Colt and Evan have ceased bouncing on the beds and are now staring at their father going berserk. They have never seen him fling objects. In fact, they rarely see him vertical. And moving. At the same time.

“Roger, for God’s sakes…” I start to say as I pick a dust bunny out of my hair.

I don’t get to finish my sentence before Roger is gripping a metal bar in the middle of the now naked couch and tugging with all of his might. His face is turning a dangerous shade of red. I quickly take inventory in my head, my eye on the bag where I packed all the medication, including Roger’s nitroglycerin pills. I am hoping he can avoid having a heart attack on the first day. That would put such a damper on our vacation. Especially in a third world country and all.

“I really think that you should sit down, Dad. You don’t look so hot.” Allie chews her lip nervously from the other side of the room. Great, even our sixteen-year-old, who probably wouldn't notice if I was on fire, thinks Roger looks bad. This is not a good sign.

Roger waves his hand impatiently and then wipes the sweat from his brow. “It’s fine! I’ve got it!” With one final grunt, he tugs the handle and yanks the midsection on the couch backward, causing him to fly through the air and land on his rear end.

Nobody moves as we stare at what Roger has unearthed. In front of us, in all its mediocre glory, is what appears to be a stained sofa bed mattress. Actually, mattress may be too generous of a word to describe the pancake-like material that lays atop the metal sofa bed frame. “Plywood” would be a more accurate description.

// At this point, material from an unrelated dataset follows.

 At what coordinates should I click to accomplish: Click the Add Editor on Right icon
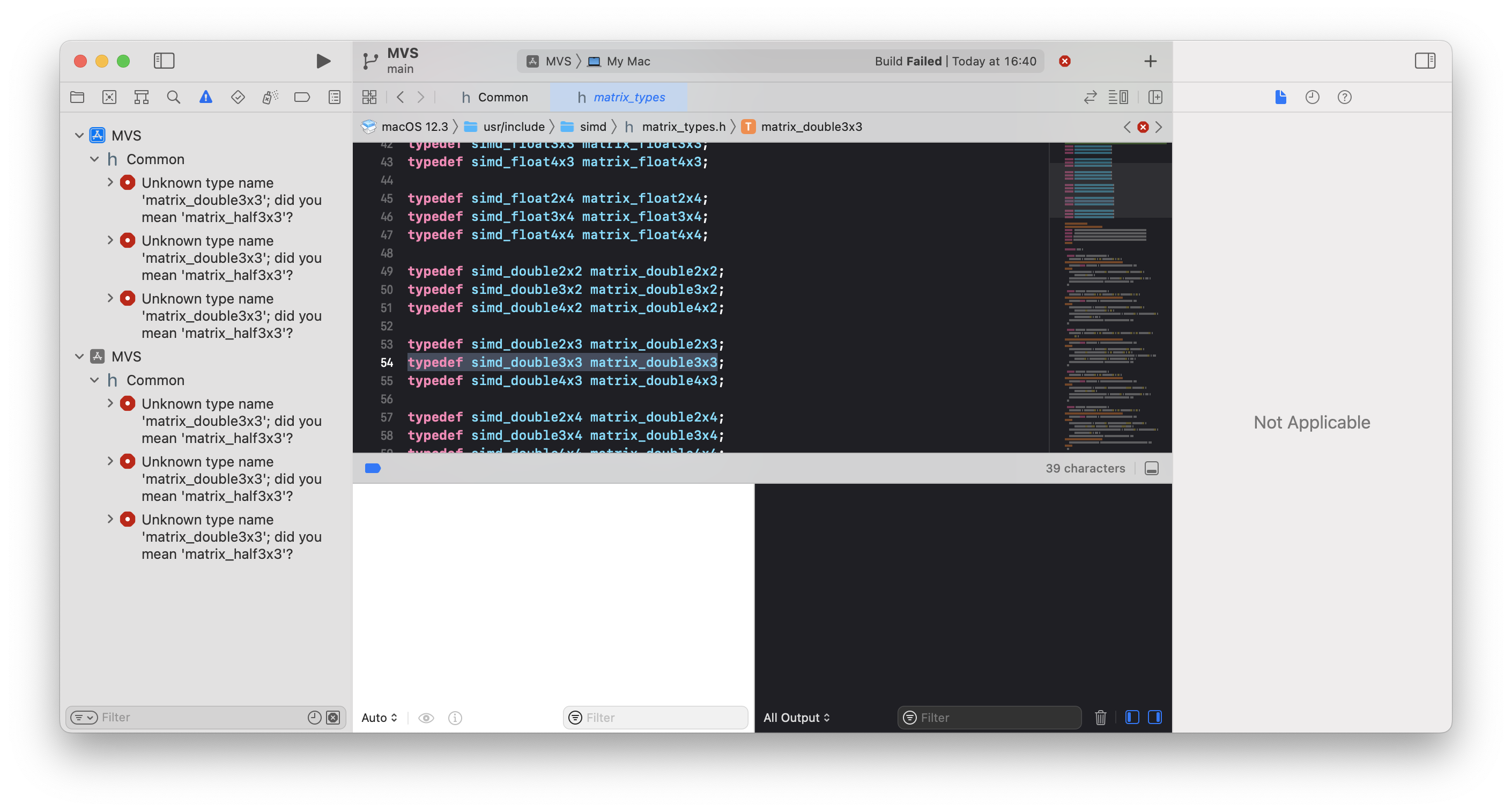1155,97
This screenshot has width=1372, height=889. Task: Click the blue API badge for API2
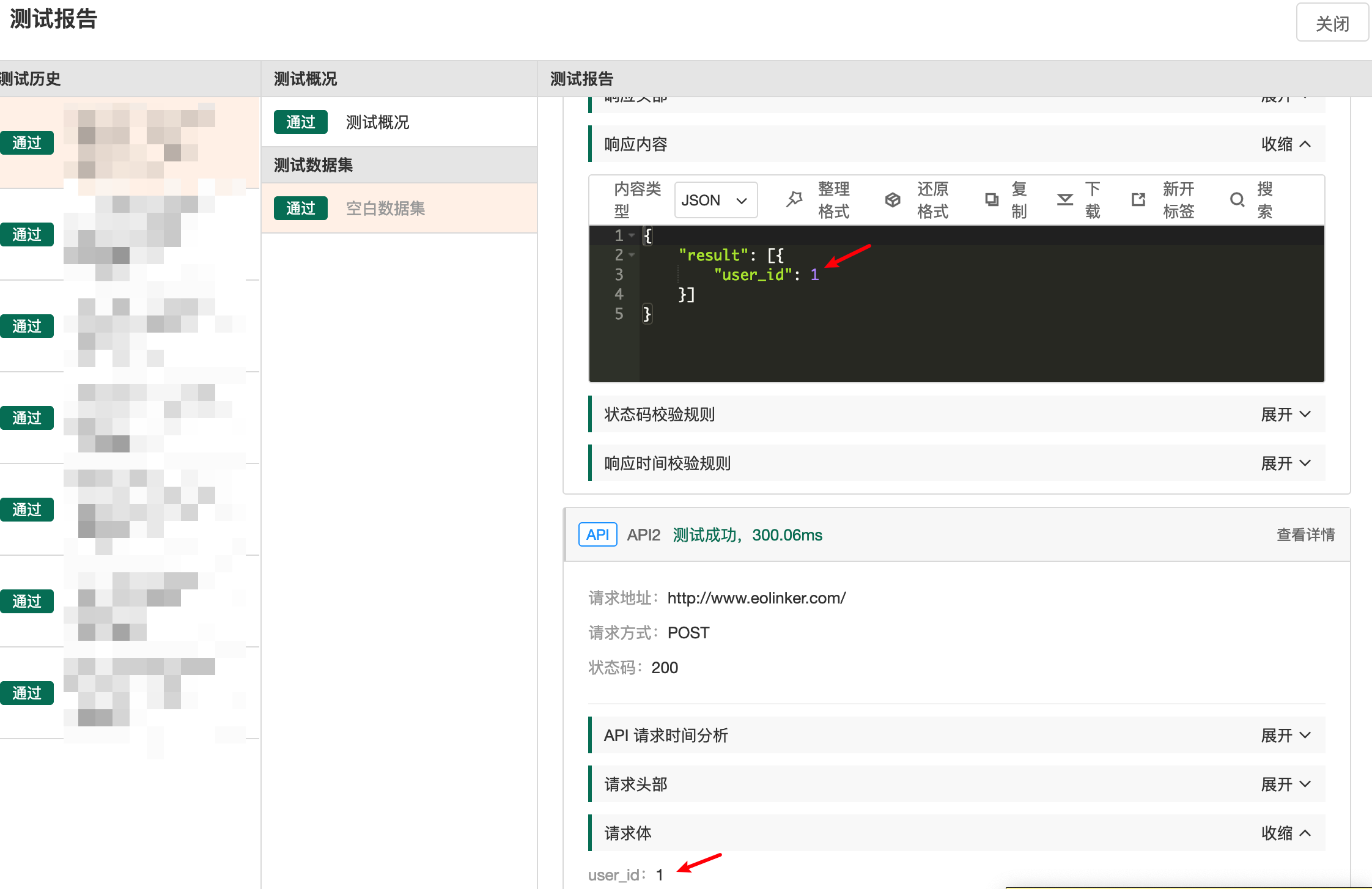pyautogui.click(x=597, y=534)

Roger struggles to his feet using the chintzy metal frame to pull himself up—I swear the damn sofa lifts three feet off the floor. Also, a large screw clunks to the ground. I’m sure that it was just “extra parts” though. Nothing necessary or anything.

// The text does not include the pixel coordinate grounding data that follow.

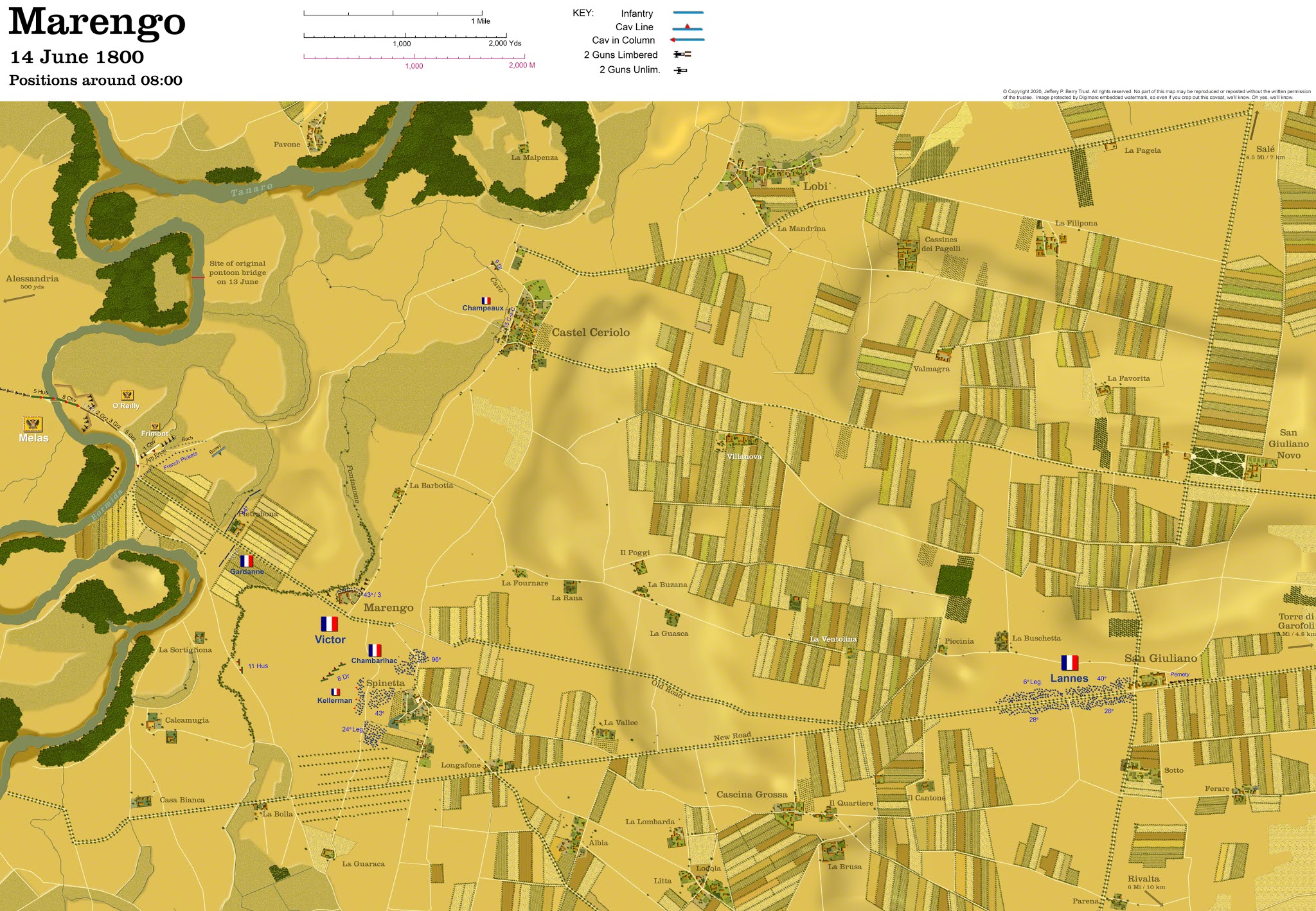The width and height of the screenshot is (1316, 911).
Task: Click the red pontoon bridge site marker
Action: (198, 278)
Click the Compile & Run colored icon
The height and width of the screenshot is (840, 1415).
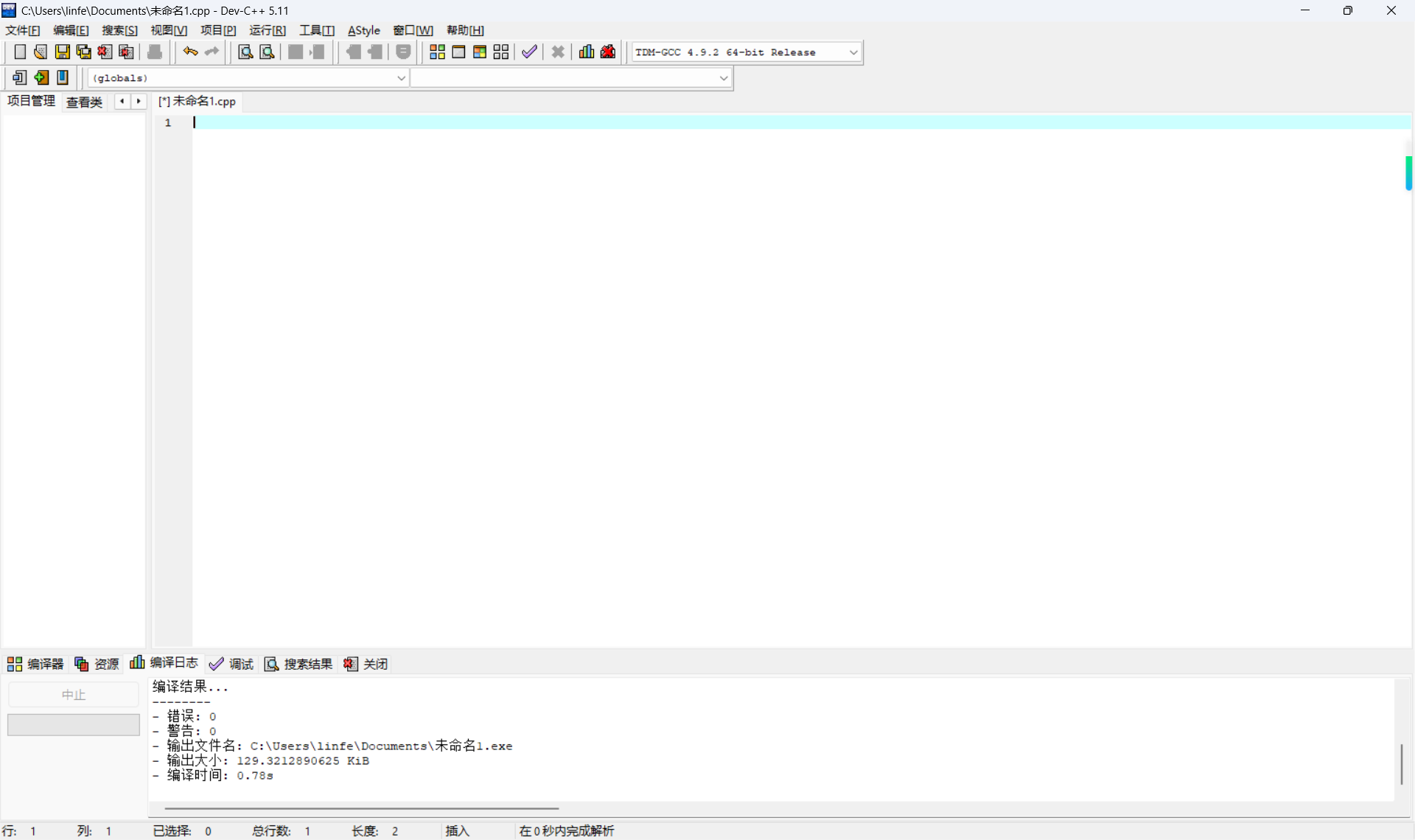[x=480, y=52]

“Voila! This room comes equipped with a pull-out couch that sleeps two!” He waves his hand toward the nearly dismantled sofa. He leans on the middle of the so-called bed, and it immediately begins to fold up, trapping his arm. “Help!” he calls out, wiggling his torso and pushing against the mattress with his free elbow. Once again, all four children stare at him. I'm not close enough to help him disentangle himself, but it seems to be a one person job as he quickly extracts himself by pushing against the frame with his foot.

Lexie is the closest to the “bed”. She leans forward, peering at it and wrinkling up her nose. I don’t know if it’s from a smell or just general dissatisfaction. “Sleeps two
what
?” she asks. “Weightless midgets?”

Allie snorts through her nose, and then quickly slaps her hand over her face, eyes darting around to see if we noticed or not.

“Funny, Lexie,” Roger says.

“Well I’m certainly not sleeping there,” Allie informs her father, as she flops dramatically on the closest full-sized bed. “Dibs on this bed,” she says, languidly draping an arm across her face.

“I've got dibs on this bed, then,” Lexie counters, as she too flops on a bed. Except it’s the
other bed.
Leaving absolutely no additional beds to “call dibs” on.